One of the common complaints I receive from my clients this time is inability to sleep or insomnia.
We all have had some sleepless nights, and we know how it feels. We would rather go without food than chronically have no sleep.
It is very disturbing, especially if it is continuous. It makes us feel groggy in the morning, lethargic, irritable, and even depressed. It changes biochemical processes in the body and makes us susceptible to illnesses as the body weakens from working overdrive.
We toss and roll on the bed, with our eyes closed but minds wide open. Some get a reprieve by a bargain of an hour or two. However, as soon as they wake up, and surprisingly always at the same time (the 3 a.m. phenomenon?), they can never go back again to limbo try as they might. Truly a disaster.
Some experience sleeplessness only for a few days, and as soon as the stress subsides, they get their oh so sweet slumber again.
But the chronic one is insidious. It lingers. And when other comorbid problems manifest (which is sure), the body gets weary and the soul is depleted.
It is true that the present Covidpandemic has risen the anxiety response of most people thereby making them restless, but I believe the pandemic has also only compounded a rather existing epidemic of sleeplessness especially among young people and the elderly.

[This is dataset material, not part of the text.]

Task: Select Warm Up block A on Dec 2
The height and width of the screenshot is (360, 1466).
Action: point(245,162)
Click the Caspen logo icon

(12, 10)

Online activities mostly make young people stay up long in the night. Furthermore, when they sleep with their cellphones on, the radiation delays and reduces sleep, perfectly creating an environment to elude sleep.
Among the elderly, insomnia is quite common. My own father complains about this. This is because total sleep time decreases with age as study shows.
Sleep becomes lighter and more fragmented. They sleep early and they wake up early as well and would have a hard time slumbering again.
Circadian rhythm in old age is also altered. This causes a change in the sleep pattern among the elderly. And not to mention physical illnesses related to the heart, metabolism and digestion, degenerative diseases, and of course psychological disorders which may be comorbid or a primary illness.
Sleep is a doctor in itself, along with water, sunlight, and nutritious food. It heals the body naturally, increases longevity, and give vitality to body and soul.
If doctor sleep is sick itself, how do we heal the healer? How do we treat sleeplessness?
It depends on the cause. If a physical illness such as a heart disease is affecting sleep pattern, then it must be addressed by a cardiologist. But if it is a problem of the heart (so to speak) that brings anxiety and depression, then a psychological intervention is necessary.
However, there are general conditions in which sleep can flourish. It only takes a little conscientiousness, creativity, and a change in behavior so that sleep can thrive and is assured.
But let us talk about that next issue. For now, let me get to my bed and let doctor sleep do his natural healing.